Stored data entries
************

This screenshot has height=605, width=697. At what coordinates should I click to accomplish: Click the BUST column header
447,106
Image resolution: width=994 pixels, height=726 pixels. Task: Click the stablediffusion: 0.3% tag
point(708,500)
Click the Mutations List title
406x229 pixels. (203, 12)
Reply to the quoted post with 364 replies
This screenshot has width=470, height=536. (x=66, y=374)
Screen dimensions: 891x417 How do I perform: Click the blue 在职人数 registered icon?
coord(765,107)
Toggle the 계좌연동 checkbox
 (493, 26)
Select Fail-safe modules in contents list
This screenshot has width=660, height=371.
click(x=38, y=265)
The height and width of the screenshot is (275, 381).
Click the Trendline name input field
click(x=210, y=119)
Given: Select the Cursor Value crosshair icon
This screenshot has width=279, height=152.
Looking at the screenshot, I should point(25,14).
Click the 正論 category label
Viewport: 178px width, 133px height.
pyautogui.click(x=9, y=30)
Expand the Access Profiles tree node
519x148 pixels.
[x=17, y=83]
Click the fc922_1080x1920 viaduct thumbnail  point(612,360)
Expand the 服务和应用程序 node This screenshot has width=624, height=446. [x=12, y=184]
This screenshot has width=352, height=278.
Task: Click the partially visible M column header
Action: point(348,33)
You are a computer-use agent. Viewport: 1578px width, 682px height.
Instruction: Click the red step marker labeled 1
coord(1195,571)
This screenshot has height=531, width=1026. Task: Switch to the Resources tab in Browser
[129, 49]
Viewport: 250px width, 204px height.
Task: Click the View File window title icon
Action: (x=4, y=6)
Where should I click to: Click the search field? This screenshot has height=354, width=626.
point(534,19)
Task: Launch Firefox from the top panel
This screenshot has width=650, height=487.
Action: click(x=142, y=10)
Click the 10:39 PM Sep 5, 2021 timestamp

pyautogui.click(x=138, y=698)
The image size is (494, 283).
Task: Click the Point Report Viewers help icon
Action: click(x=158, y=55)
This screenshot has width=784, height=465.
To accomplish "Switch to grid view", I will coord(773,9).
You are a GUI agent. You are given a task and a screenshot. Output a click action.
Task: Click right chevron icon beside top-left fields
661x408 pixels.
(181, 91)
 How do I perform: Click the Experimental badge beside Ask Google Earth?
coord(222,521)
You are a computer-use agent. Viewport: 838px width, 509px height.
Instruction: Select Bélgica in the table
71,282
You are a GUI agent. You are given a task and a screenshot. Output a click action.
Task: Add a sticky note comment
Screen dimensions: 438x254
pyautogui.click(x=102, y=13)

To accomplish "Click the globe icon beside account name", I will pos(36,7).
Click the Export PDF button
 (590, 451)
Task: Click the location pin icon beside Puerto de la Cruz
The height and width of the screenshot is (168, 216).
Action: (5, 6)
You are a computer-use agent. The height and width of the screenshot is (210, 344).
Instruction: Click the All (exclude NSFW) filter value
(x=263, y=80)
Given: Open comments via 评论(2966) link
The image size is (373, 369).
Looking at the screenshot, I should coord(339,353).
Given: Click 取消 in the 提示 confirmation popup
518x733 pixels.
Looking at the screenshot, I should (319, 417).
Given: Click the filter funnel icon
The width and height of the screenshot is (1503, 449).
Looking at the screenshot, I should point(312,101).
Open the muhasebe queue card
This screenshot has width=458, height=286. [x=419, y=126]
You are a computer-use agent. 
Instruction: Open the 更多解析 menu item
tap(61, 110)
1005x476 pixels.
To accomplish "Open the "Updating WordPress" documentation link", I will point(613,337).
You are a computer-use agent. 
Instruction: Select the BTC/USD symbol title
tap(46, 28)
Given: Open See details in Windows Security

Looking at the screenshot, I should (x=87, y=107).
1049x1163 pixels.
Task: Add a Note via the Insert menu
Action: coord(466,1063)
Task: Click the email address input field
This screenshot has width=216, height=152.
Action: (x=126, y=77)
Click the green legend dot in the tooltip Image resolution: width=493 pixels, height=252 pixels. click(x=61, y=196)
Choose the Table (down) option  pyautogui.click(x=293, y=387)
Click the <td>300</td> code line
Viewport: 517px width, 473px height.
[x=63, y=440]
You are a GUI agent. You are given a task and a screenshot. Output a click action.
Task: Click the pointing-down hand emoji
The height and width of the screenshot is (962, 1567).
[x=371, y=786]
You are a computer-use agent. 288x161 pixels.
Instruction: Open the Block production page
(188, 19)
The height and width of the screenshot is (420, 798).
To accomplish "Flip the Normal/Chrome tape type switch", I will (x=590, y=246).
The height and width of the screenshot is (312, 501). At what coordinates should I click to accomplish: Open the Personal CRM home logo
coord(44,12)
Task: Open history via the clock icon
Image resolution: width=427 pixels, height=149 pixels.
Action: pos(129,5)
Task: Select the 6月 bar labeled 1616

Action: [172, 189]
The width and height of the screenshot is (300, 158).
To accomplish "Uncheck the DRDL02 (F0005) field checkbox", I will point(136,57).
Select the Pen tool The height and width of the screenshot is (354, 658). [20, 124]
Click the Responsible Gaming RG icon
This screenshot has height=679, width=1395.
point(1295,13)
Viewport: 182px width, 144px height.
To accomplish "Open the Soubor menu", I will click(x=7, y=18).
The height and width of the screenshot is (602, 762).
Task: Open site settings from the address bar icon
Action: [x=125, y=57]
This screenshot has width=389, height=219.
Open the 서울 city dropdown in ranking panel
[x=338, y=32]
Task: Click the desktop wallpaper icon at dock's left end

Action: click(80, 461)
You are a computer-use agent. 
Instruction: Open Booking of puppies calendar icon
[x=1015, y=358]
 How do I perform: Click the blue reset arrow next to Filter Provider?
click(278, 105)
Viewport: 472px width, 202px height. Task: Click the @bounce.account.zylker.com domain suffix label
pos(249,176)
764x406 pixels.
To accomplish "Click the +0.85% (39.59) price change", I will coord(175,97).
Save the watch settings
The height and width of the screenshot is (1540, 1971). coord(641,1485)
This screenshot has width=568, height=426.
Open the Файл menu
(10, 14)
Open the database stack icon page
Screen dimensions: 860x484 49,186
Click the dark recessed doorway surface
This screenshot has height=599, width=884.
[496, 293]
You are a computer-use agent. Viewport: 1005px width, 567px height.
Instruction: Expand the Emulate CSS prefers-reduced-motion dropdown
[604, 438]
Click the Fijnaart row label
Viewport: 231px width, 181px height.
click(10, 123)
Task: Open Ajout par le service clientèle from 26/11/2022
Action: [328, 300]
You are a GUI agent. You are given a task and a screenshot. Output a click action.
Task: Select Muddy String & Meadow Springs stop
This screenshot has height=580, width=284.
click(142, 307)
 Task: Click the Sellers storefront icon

************

> [WHAT YOU SHOULD DO] All entries above should be duplicated exactly, none omitted.

> [SOLUTION BELOW]
This screenshot has height=605, width=697. At what coordinates should I click to accomplish: Click the BUST column header
447,106
Image resolution: width=994 pixels, height=726 pixels. Task: Click the stablediffusion: 0.3% tag
point(708,500)
Click the Mutations List title
406x229 pixels. (203, 12)
Reply to the quoted post with 364 replies
This screenshot has width=470, height=536. (x=66, y=374)
Screen dimensions: 891x417 How do I perform: Click the blue 在职人数 registered icon?
coord(765,107)
Toggle the 계좌연동 checkbox
 (493, 26)
Select Fail-safe modules in contents list
This screenshot has width=660, height=371.
click(x=38, y=265)
The height and width of the screenshot is (275, 381).
Click the Trendline name input field
click(x=210, y=119)
Given: Select the Cursor Value crosshair icon
This screenshot has width=279, height=152.
Looking at the screenshot, I should point(25,14).
Click the 正論 category label
Viewport: 178px width, 133px height.
pyautogui.click(x=9, y=30)
Expand the Access Profiles tree node
519x148 pixels.
[x=17, y=83]
Click the fc922_1080x1920 viaduct thumbnail  point(612,360)
Expand the 服务和应用程序 node This screenshot has width=624, height=446. [x=12, y=184]
This screenshot has width=352, height=278.
Task: Click the partially visible M column header
Action: point(348,33)
You are a computer-use agent. Viewport: 1578px width, 682px height.
Instruction: Click the red step marker labeled 1
coord(1195,571)
This screenshot has height=531, width=1026. Task: Switch to the Resources tab in Browser
[129, 49]
Viewport: 250px width, 204px height.
Task: Click the View File window title icon
Action: (x=4, y=6)
Where should I click to: Click the search field? This screenshot has height=354, width=626.
point(534,19)
Task: Launch Firefox from the top panel
This screenshot has width=650, height=487.
Action: click(x=142, y=10)
Click the 10:39 PM Sep 5, 2021 timestamp

pyautogui.click(x=138, y=698)
The image size is (494, 283).
Task: Click the Point Report Viewers help icon
Action: click(x=158, y=55)
This screenshot has width=784, height=465.
To accomplish "Switch to grid view", I will coord(773,9).
You are a GUI agent. You are given a task and a screenshot. Output a click action.
Task: Click right chevron icon beside top-left fields
661x408 pixels.
(181, 91)
 How do I perform: Click the Experimental badge beside Ask Google Earth?
coord(222,521)
You are a computer-use agent. Viewport: 838px width, 509px height.
Instruction: Select Bélgica in the table
71,282
You are a GUI agent. You are given a task and a screenshot. Output a click action.
Task: Add a sticky note comment
Screen dimensions: 438x254
pyautogui.click(x=102, y=13)

To accomplish "Click the globe icon beside account name", I will pos(36,7).
Click the Export PDF button
 (590, 451)
Task: Click the location pin icon beside Puerto de la Cruz
The height and width of the screenshot is (168, 216).
Action: (5, 6)
You are a computer-use agent. The height and width of the screenshot is (210, 344).
Instruction: Click the All (exclude NSFW) filter value
(x=263, y=80)
Given: Open comments via 评论(2966) link
The image size is (373, 369).
Looking at the screenshot, I should coord(339,353).
Given: Click 取消 in the 提示 confirmation popup
518x733 pixels.
Looking at the screenshot, I should (319, 417).
Given: Click the filter funnel icon
The width and height of the screenshot is (1503, 449).
Looking at the screenshot, I should point(312,101).
Open the muhasebe queue card
This screenshot has width=458, height=286. [x=419, y=126]
You are a computer-use agent. 
Instruction: Open the 更多解析 menu item
tap(61, 110)
1005x476 pixels.
To accomplish "Open the "Updating WordPress" documentation link", I will point(613,337).
You are a computer-use agent. 
Instruction: Select the BTC/USD symbol title
tap(46, 28)
Given: Open See details in Windows Security

Looking at the screenshot, I should (x=87, y=107).
1049x1163 pixels.
Task: Add a Note via the Insert menu
Action: coord(466,1063)
Task: Click the email address input field
This screenshot has width=216, height=152.
Action: (x=126, y=77)
Click the green legend dot in the tooltip Image resolution: width=493 pixels, height=252 pixels. click(x=61, y=196)
Choose the Table (down) option  pyautogui.click(x=293, y=387)
Click the <td>300</td> code line
Viewport: 517px width, 473px height.
[x=63, y=440]
You are a GUI agent. You are given a task and a screenshot. Output a click action.
Task: Click the pointing-down hand emoji
The height and width of the screenshot is (962, 1567).
[x=371, y=786]
You are a computer-use agent. 288x161 pixels.
Instruction: Open the Block production page
(188, 19)
The height and width of the screenshot is (420, 798).
To accomplish "Flip the Normal/Chrome tape type switch", I will (x=590, y=246).
The height and width of the screenshot is (312, 501). At what coordinates should I click to accomplish: Open the Personal CRM home logo
coord(44,12)
Task: Open history via the clock icon
Image resolution: width=427 pixels, height=149 pixels.
Action: pos(129,5)
Task: Select the 6月 bar labeled 1616

Action: [172, 189]
The width and height of the screenshot is (300, 158).
To accomplish "Uncheck the DRDL02 (F0005) field checkbox", I will point(136,57).
Select the Pen tool The height and width of the screenshot is (354, 658). [20, 124]
Click the Responsible Gaming RG icon
This screenshot has height=679, width=1395.
point(1295,13)
Viewport: 182px width, 144px height.
To accomplish "Open the Soubor menu", I will click(x=7, y=18).
The height and width of the screenshot is (602, 762).
Task: Open site settings from the address bar icon
Action: [x=125, y=57]
This screenshot has width=389, height=219.
Open the 서울 city dropdown in ranking panel
[x=338, y=32]
Task: Click the desktop wallpaper icon at dock's left end

Action: click(80, 461)
You are a computer-use agent. 
Instruction: Open Booking of puppies calendar icon
[x=1015, y=358]
 How do I perform: Click the blue reset arrow next to Filter Provider?
click(278, 105)
Viewport: 472px width, 202px height. Task: Click the @bounce.account.zylker.com domain suffix label
pos(249,176)
764x406 pixels.
To accomplish "Click the +0.85% (39.59) price change", I will coord(175,97).
Save the watch settings
The height and width of the screenshot is (1540, 1971). coord(641,1485)
This screenshot has width=568, height=426.
Open the Файл menu
(10, 14)
Open the database stack icon page
Screen dimensions: 860x484 49,186
Click the dark recessed doorway surface
This screenshot has height=599, width=884.
[496, 293]
You are a computer-use agent. Viewport: 1005px width, 567px height.
Instruction: Expand the Emulate CSS prefers-reduced-motion dropdown
[604, 438]
Click the Fijnaart row label
Viewport: 231px width, 181px height.
click(10, 123)
Task: Open Ajout par le service clientèle from 26/11/2022
Action: [328, 300]
You are a GUI agent. You are given a task and a screenshot. Output a click action.
Task: Select Muddy String & Meadow Springs stop
This screenshot has height=580, width=284.
click(142, 307)
 Task: Click the Sellers storefront icon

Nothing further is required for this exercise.